The Post said the document indicates 35,000 code-breakers from the NSA, and the four branches of the armed services are part of the Consolidated Cryptologic Program. In addition, to support not only hacking and code breaking, the NSA said it was devoting close to $50 million to deal with increasing storage costs associated with data collection activities under Section 215 of the Patriot Act and the PRISM program. The Post story also said the CIA devotes more than 11 percent of its budget and almost $2 billion to “technical collection” and referred to joint project with the NSA called CLANSIG, purportedly an initiative central to foreign radio and telephone communication interception.
This is just the latest in a string of top-secret documents Snowden has handed over to major media entities since the first leaks were published in June by the Guardian UK newspaper. This also isn’t Snowden’s first intel drop related to encryption capabilities.

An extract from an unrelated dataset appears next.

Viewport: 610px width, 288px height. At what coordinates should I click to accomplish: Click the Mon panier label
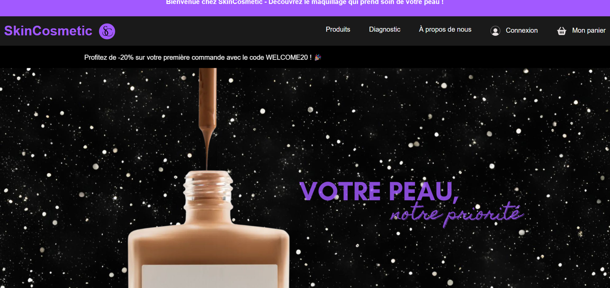[589, 30]
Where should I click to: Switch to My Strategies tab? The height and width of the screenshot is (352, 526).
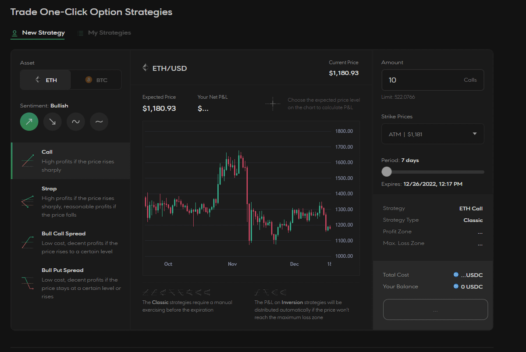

In late June, 2009 documents released by the Guardian outline NSA policy on the retention of data, including encrypted communication. Even messages collected by chance and without a warrant may be held as long as it takes for analysts to decrypt them, the documents said. Also, users of Tor and other online proxy-based anonymity services were put on notice that communication between people whose location is unknown is considered communication between non-U.S. citizens and can be retained.
The documents outlined policy on how the NSA handles data and communication pertaining to forein intelligence matters and what to do with data inadvertently collected.
The documents say that inadvertent communications must be destroyed within five years of acquisition and upon determination that no foreign intelligence information is contained. It stipulates, however, that electronic communication may be retained longer while under cryptanalysis.
“In the context of a cryptanalytic effort, maintenance of technical databases requires retention of all communications that are enciphered or reasonably believed to contain secret meaning, and sufficient duration may consist of any period of time during which encrypted material is subject to, or of use in, cryptanalysis,” the document said.